As yet, only mother’s milk will do, and so with a deft scoop he’s in my arms as we prepare to head through the darkness to Ellie. I allow myself a brief moment to marvel at my previously inconceivable assurance in handling him, and in that moment the big toe of my right foot snags in the bottom of my left pyjama leg and I lurch headfirst (Leo’s head first) through the dim light towards the solid wood of the bookcase. In the time it takes for my breath to catch I switch him into the nook of my right arm and shoot my left out to seize the frame of the shelf. Catastrophe averted, I steady myself, but my heart is racing off ahead of me nevertheless. Leo picks up on the panic and his crying escalates accordingly as we round the corner and negotiate the narrow length of the corridor and the pram within.
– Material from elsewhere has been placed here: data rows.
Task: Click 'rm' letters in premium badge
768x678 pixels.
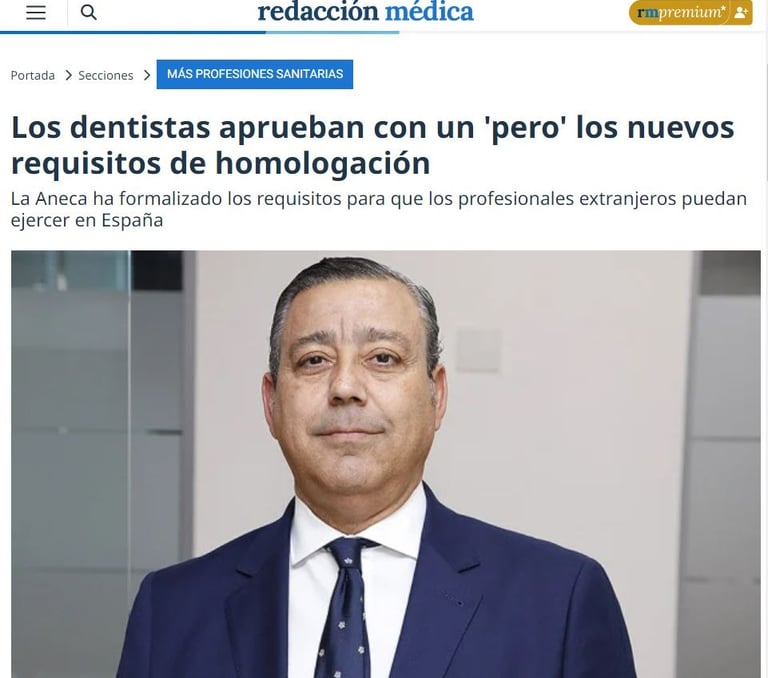Action: pos(648,12)
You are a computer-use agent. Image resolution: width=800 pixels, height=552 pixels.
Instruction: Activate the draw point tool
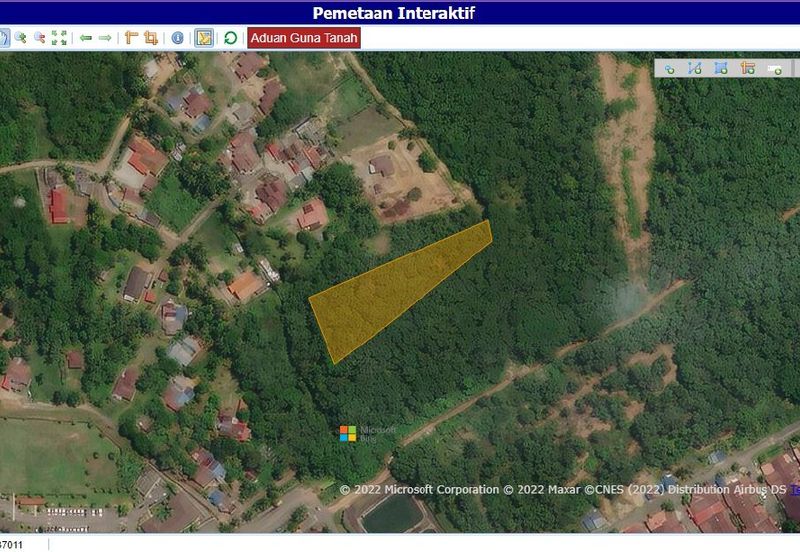(x=668, y=68)
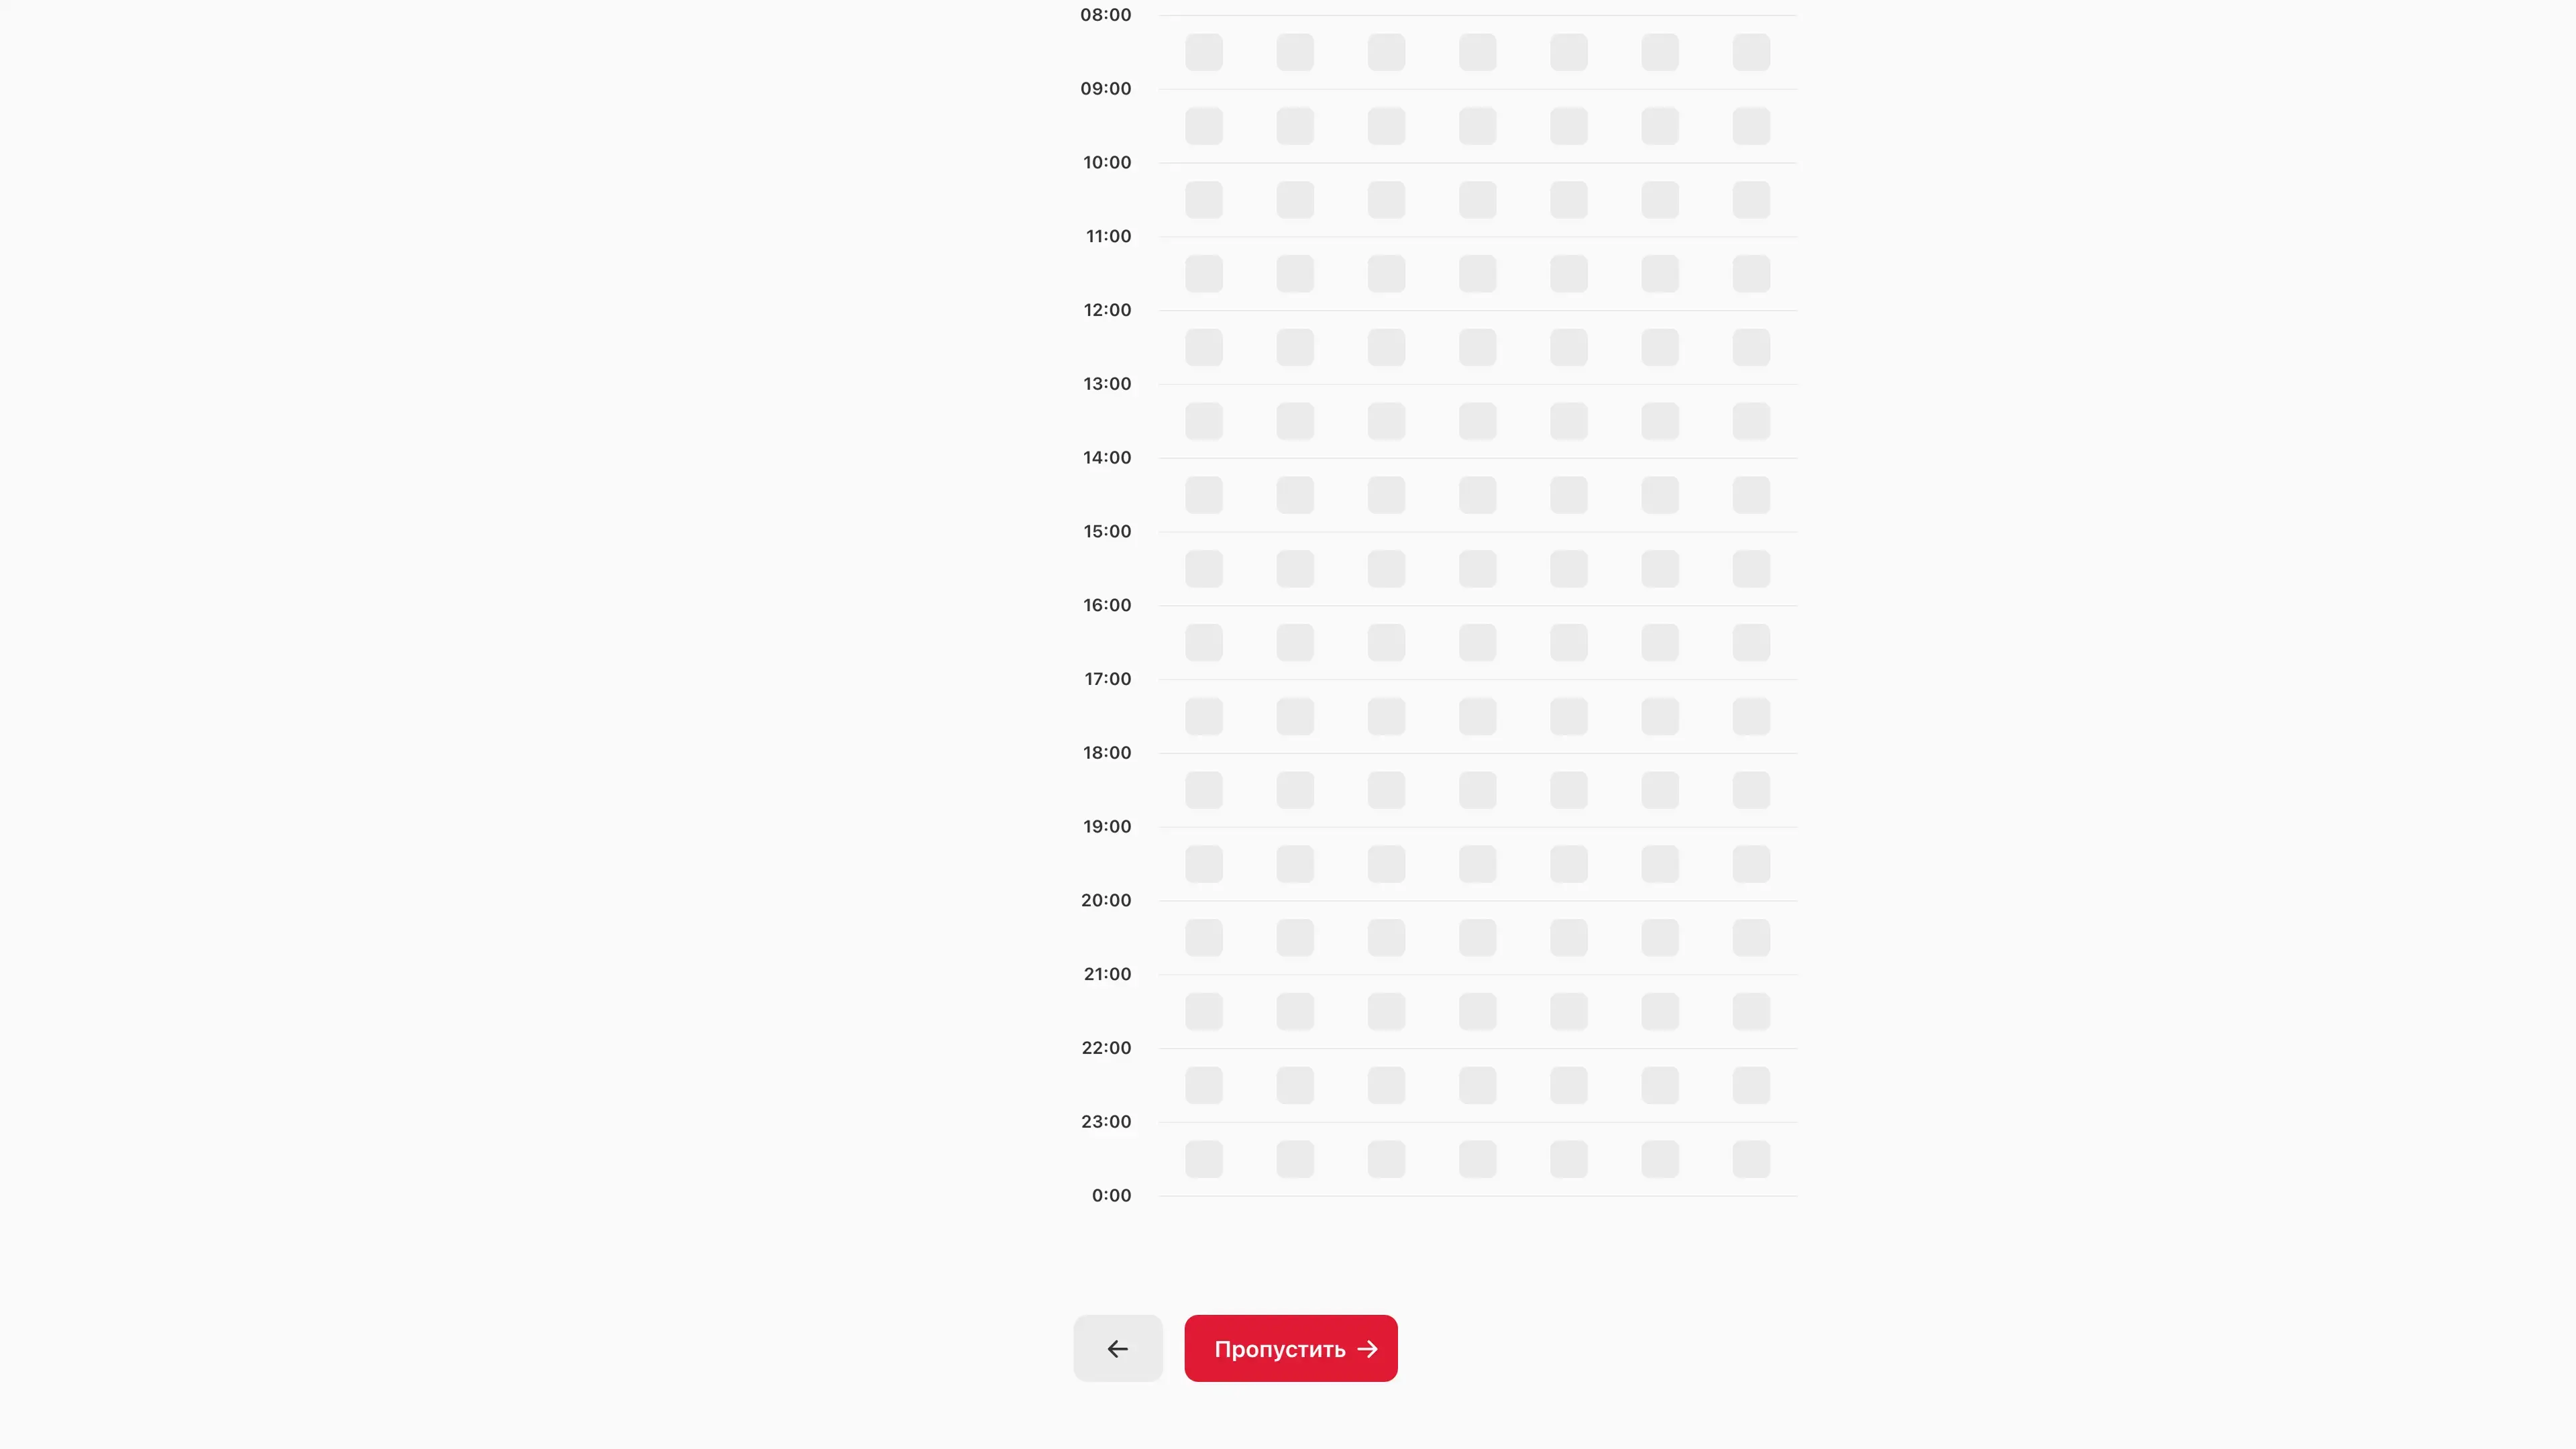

Ellie’s bedside light flickers, a beacon as I negotiate the sombre enemy, and I shoulder open the door to deliver Leo into the arms of freedom.
It is three in the morning. I slope back to the sofa. It will take Leo all of thirty minutes to feed. He’ll then spend the remainder of the night tucked away in his Moses basket by the bed, as Ellie takes the watch. By eight he will rise from his slumbers, and mother with him. She will deliver him along the corridor from one bedroom to another, from the south wing to the north, and on to my waiting lap, before making tea in the kitchen. Morning, Leo.